What is being asked:
The answer must be a single number: the count of lines in the records below that contain the word "agent".

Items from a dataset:
________

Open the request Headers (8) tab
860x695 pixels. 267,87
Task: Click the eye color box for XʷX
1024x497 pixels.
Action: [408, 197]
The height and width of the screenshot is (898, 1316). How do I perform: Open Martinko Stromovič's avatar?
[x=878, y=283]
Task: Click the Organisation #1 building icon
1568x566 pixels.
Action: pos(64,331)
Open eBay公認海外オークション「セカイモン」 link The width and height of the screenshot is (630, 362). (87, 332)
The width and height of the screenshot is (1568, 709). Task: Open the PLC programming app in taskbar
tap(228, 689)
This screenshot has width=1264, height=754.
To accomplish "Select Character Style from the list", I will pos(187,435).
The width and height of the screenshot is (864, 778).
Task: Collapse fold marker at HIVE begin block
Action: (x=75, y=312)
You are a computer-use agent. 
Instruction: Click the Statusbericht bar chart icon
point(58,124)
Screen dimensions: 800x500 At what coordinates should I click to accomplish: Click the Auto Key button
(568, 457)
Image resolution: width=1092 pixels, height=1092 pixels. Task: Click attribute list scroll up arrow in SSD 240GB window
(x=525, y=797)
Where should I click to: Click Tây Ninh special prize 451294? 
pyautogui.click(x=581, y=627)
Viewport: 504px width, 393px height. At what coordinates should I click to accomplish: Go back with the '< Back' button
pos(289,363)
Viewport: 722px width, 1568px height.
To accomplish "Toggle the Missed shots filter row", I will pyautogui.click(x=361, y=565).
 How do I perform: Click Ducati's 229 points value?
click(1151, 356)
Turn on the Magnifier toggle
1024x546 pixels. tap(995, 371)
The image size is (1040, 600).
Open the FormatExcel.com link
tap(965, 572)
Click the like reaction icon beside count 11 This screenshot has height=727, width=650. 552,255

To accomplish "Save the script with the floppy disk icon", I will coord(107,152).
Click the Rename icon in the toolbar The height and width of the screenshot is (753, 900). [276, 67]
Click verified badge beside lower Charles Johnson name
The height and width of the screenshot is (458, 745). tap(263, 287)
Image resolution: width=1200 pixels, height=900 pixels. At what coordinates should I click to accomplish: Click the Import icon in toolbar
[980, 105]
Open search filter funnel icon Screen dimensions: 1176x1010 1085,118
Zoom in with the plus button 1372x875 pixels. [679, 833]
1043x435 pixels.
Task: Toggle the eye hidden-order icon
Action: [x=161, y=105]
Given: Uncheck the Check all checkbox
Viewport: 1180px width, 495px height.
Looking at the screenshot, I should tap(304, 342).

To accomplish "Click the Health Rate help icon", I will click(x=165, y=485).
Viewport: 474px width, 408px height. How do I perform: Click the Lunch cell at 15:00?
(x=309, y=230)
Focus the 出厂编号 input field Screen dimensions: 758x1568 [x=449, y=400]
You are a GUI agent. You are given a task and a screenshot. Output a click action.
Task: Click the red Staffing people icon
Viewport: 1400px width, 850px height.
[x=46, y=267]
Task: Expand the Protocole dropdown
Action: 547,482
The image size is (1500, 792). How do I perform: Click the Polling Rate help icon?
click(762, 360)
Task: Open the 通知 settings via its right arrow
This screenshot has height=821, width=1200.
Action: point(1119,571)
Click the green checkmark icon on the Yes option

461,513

________

Exercise output:
2